Но всего яснее выразил отвращение христиан к войне знаменитый Ориген. Прилагая к христианам слова Исайи, что придет время, когда люди перекуют мечи на серпы и копья на плуги, он совершенно определенно говорит: "Мы не поднимаем оружия ни против какого народа, мы не учимся искусству воевать, — ибо через Иисуса Христа мы сделались детьми мира". Отвечая на обвинение Цельзом христиан в том, что они уклоняются от военной службы (так что, по мнению Цельза, если только Римская империя сделается христианской, она погибнет), Ориген говорит, что христиане больше других сражаются за благо императора, — сражаются за него добрыми делами, молитвой и добрым влиянием на людей. Что же касается борьбы оружием, то совершенно справедливо говорит Ориген, что христиане не сражаются вместе с императорскими войсками и не пошли бы, если бы император их к этому принуждал.
Так же решительно высказывается и Тертуллиан, современник Оригена, о невозможности христианина быть военным: "Не подобает служить знаку Христа и знаку дьявола, — говорит он про военную службу, — крепости света и крепости тьмы. Не может одна душа служить двум господам. Да и как воевать без меча, который отнял сам господь? Неужели можно упражняться мечом, когда господь сказал, что каждый взявшийся за меч от меча погибнет. И как будет участвовать в сражении сын мира?"

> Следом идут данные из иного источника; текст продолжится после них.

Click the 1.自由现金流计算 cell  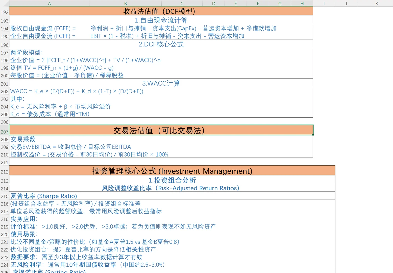tap(161, 20)
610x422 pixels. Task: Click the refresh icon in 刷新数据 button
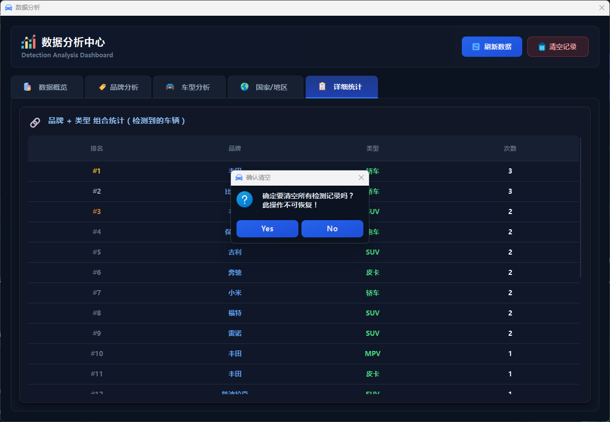pos(476,47)
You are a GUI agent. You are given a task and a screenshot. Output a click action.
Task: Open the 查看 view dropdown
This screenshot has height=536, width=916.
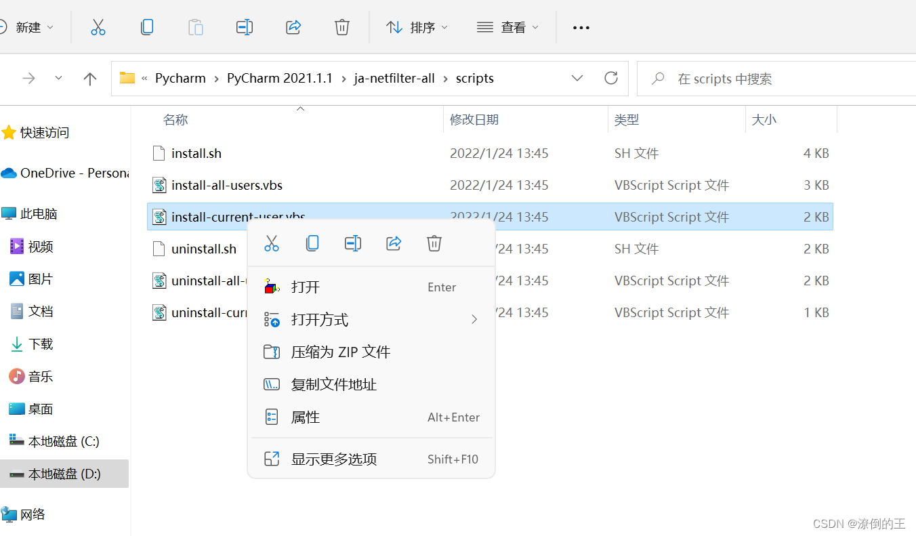[507, 27]
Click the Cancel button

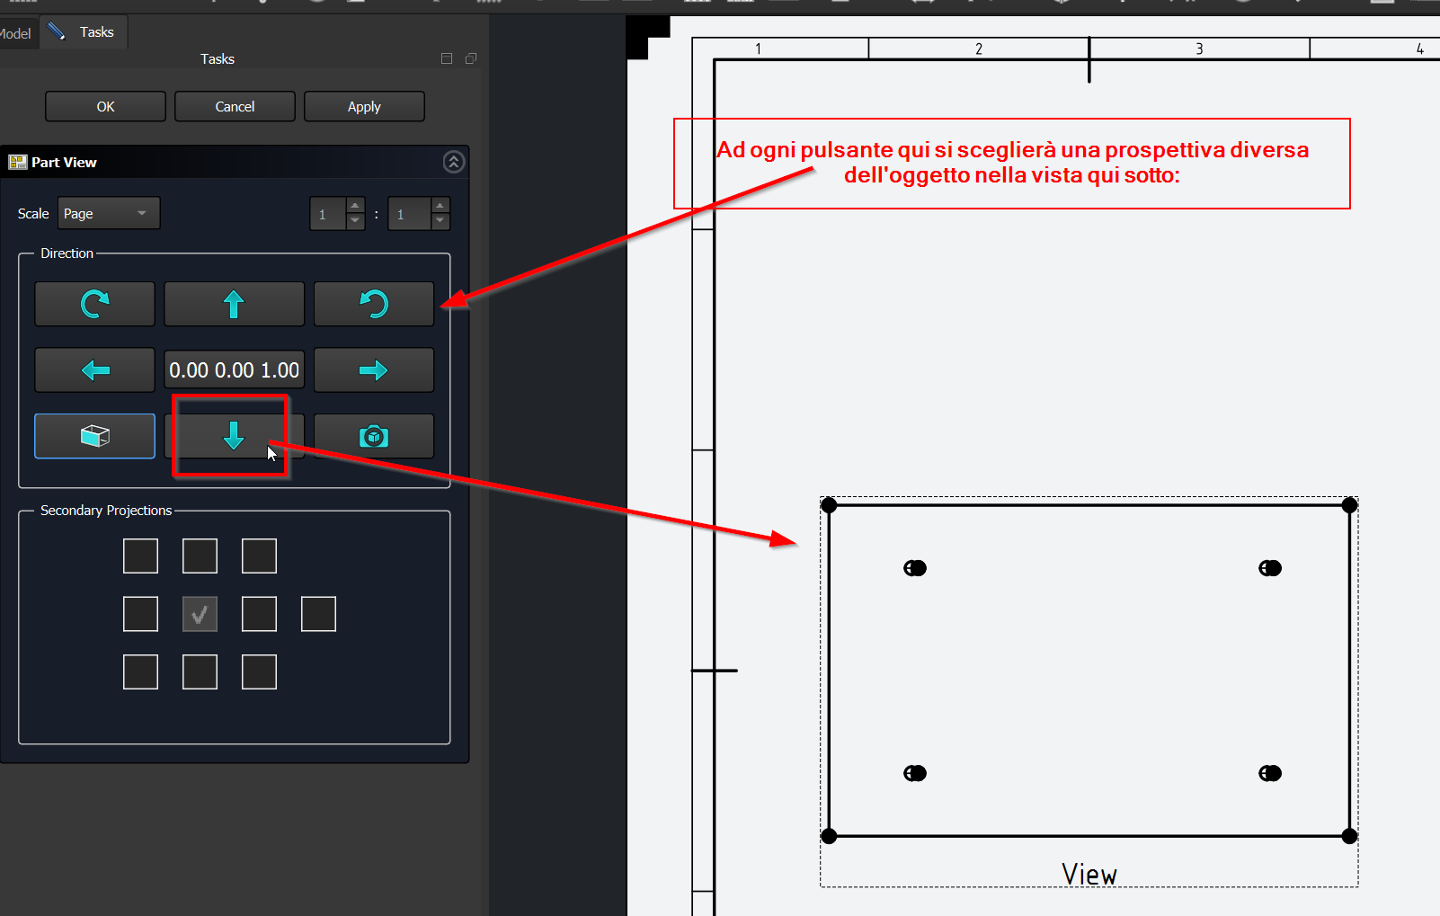pos(235,106)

"Безумствует мир во взаимном кровопролитии, — говорит знаменитый Киприан,— и убийство, считаемое преступлением, когда люди совершают его поодиночке, именуется добродетелью, если делается в массе. Преступникам приобретает безнаказанность умножение ярости".

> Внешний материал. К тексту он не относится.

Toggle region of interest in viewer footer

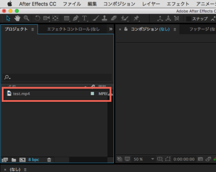tap(159, 159)
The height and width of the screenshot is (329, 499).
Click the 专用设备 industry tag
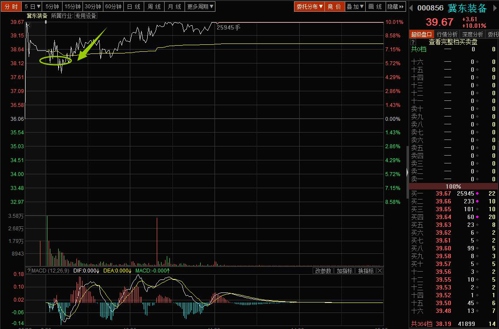click(x=86, y=16)
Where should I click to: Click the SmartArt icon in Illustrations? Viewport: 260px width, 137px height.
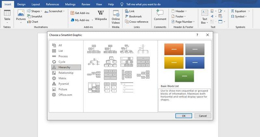point(29,16)
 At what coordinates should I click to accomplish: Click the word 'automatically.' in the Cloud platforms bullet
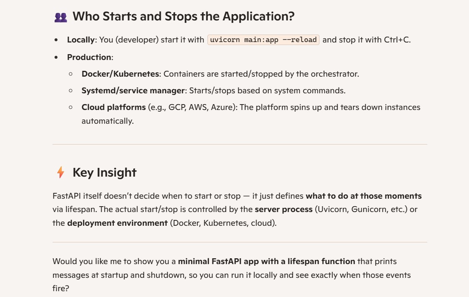[x=108, y=121]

В четвертом веке Лактанций говорит то же: "Не должно быть никакого исключения в заповеди божией, что убить человека всегда грех, — говорит он. — Носить оружие не дозволено, ибо их оружие — только истина".

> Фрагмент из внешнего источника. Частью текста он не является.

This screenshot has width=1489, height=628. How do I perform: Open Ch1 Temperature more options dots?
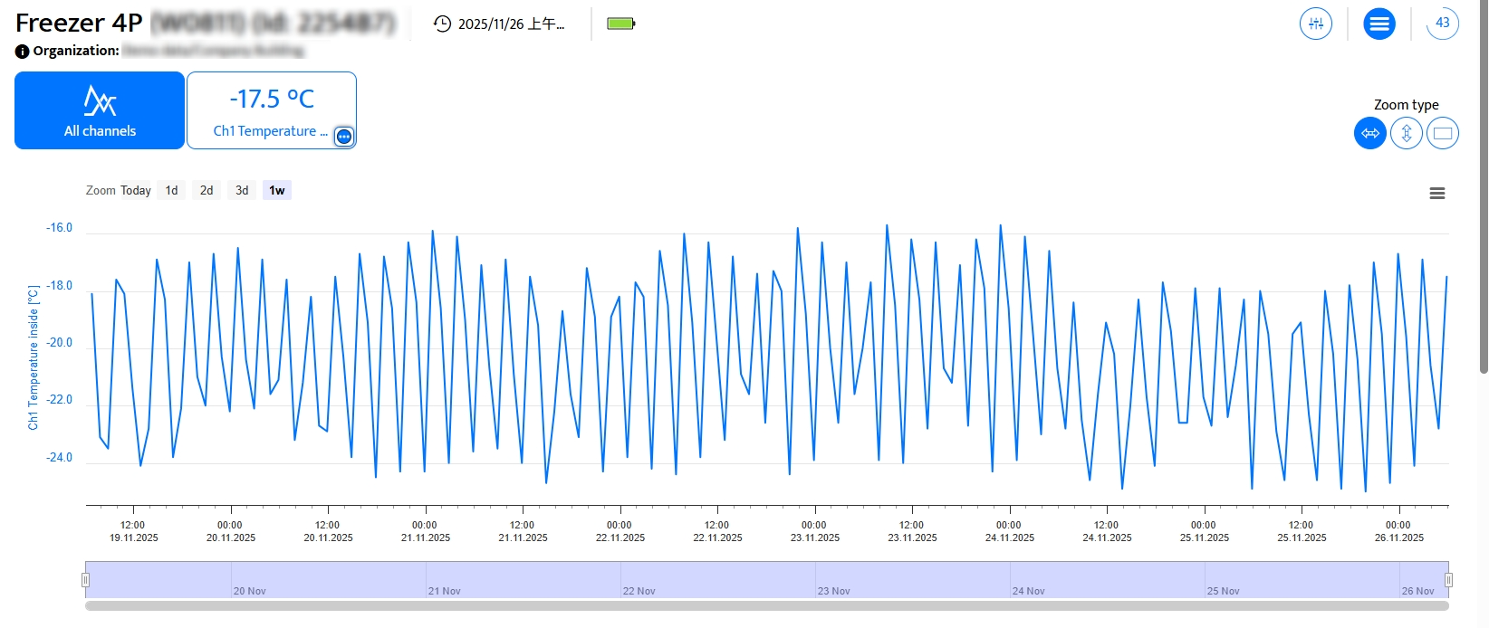coord(344,137)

В правилах египетской церкви III века и в так называемом "Завещании господа нашего Иисуса Христа" безусловно запрещено всякому христианину поступать на военную службу под страхом отлучения от церкви.
В деяниях святых много примеров христианских мучеников первых веков, пострадавших за отказ от военной службы.
Так, Максимилиан, приведенный в присутствие по отбыванию воинской повинности, на первый вопрос проконсула о том, как его зовут, отвечал: "Мое имя — христианин, и потому я сражаться не могу". Несмотря на это заявление, его зачислили в солдаты, но он отказался от службы. Ему было объявлено, что он должен выбрать между отбыванием воинской повинности и смертью. Он сказал: "Лучше умру, но не могу сражаться". Его отдали палачам.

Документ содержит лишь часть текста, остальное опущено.